L'Explication Prémisse
Lorsque une entreprise étrangère envoie un salarié travailler en France pour le compte d’un particulier (cas visé par le 3° de l’article L.1262‑1), elle doit adhérer au service de santé au travail interentreprises qui est compétent à la fois sur le plan géographique et sur le plan professionnel. Autrement dit, même si le client est un particulier, l’employeur étranger a l’obligation d’inscrire son salarié auprès du service de santé au travail local adapté à l’activité exercée afin d’assurer la surveillance médicale et la prévention des risques professionnels.
Une société de nettoyage polonaise envoie une intervenante pour effectuer le ménage et l’aide à domicile chez une famille à Lyon. Avant le début de la mission, la société polonaise doit adhérer au service de santé au travail interentreprises compétent pour le territoire de Lyon et pour les activités de propreté/assistance à la personne. Cela permet d’organiser la visite médicale obligatoire, d’évaluer les risques liés au travail à domicile et de mettre en place des actions de prévention.

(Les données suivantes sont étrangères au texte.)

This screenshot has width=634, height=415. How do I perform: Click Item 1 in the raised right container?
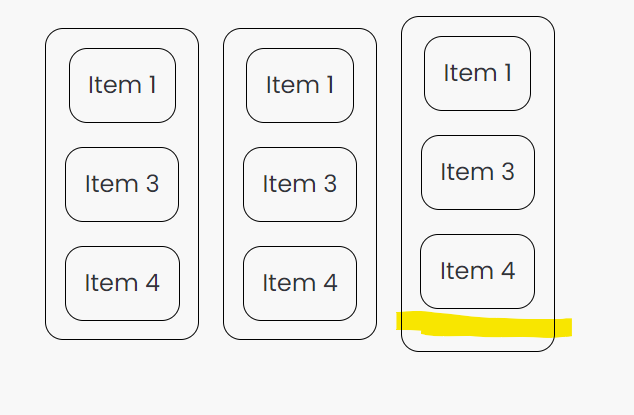[478, 73]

- Champ d’application : s’applique au cas prévu au 3° de l’article L.1262‑1, c’est‑à‑dire une entreprise étrangère intervenant pour le compte d’un particulier.
- Obligation : l’entreprise étrangère doit adhérer à un service de santé au travail interentreprises.

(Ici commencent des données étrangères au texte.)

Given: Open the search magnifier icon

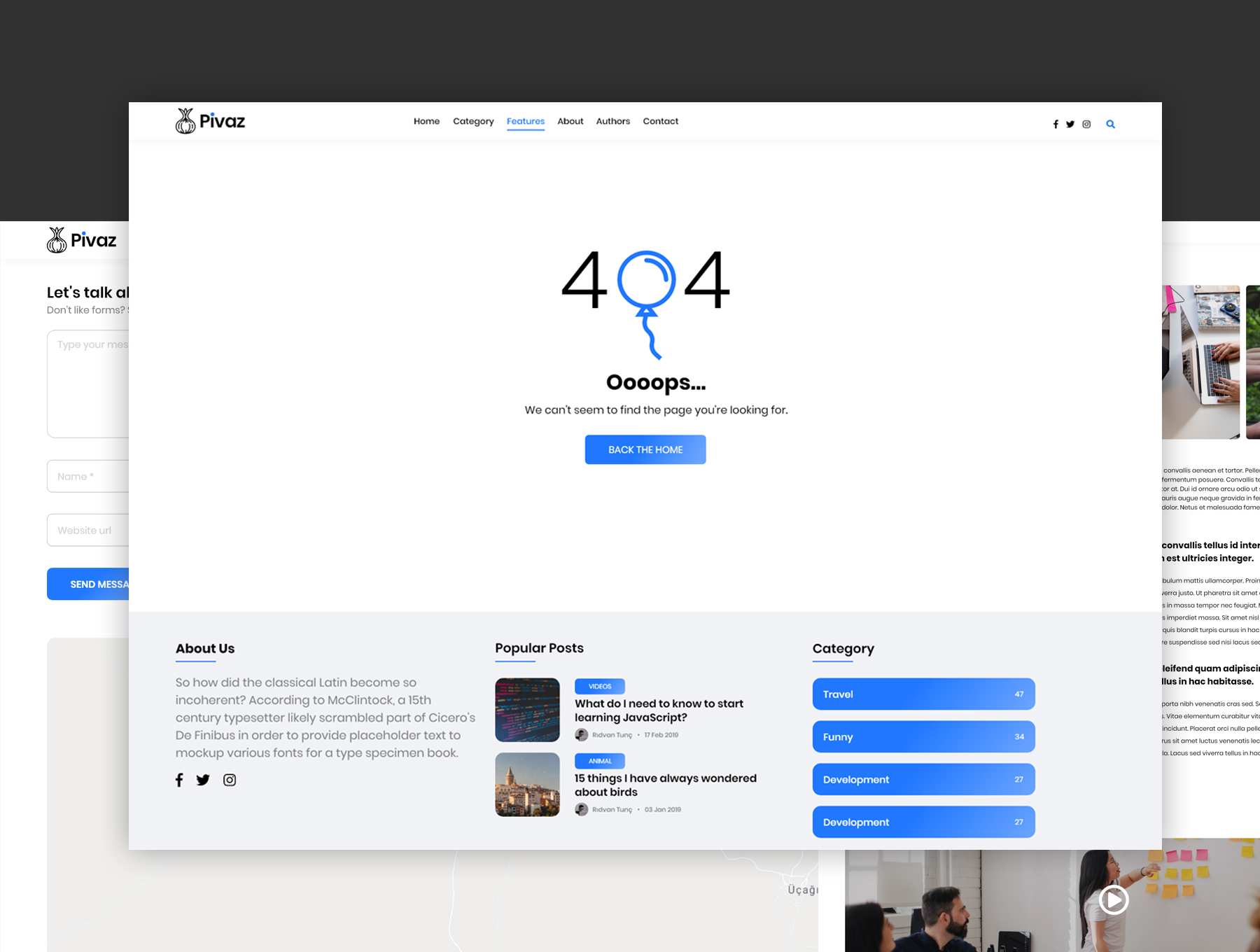Looking at the screenshot, I should tap(1110, 125).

- Compétence du SSTI : l’affiliation se fait au service territorialement et professionnellement compétent (lieu de la mission et nature de l’activité).
- Objectif : garantir la surveillance médicale des salariés détachés et la prévention des risques professionnels, même quand le client est un particulier.
- Responsabilité de l’employeur : l’employeur étranger reste responsable de la santé et de la sécurité de ses salariés et doit organiser les visites et mesures nécessaires via le SSTI.
- Effet pratique : l’adhésion doit être réalisée avant ou au début de la mission pour permettre la prise en charge médicale et les actions de prévention.
- Sanctions possibles : le non‑respect de cette obligation peut exposer l’employeur à des contrôles et sanctions administratives (et éventuellement pénales) prévues par le Code du travail.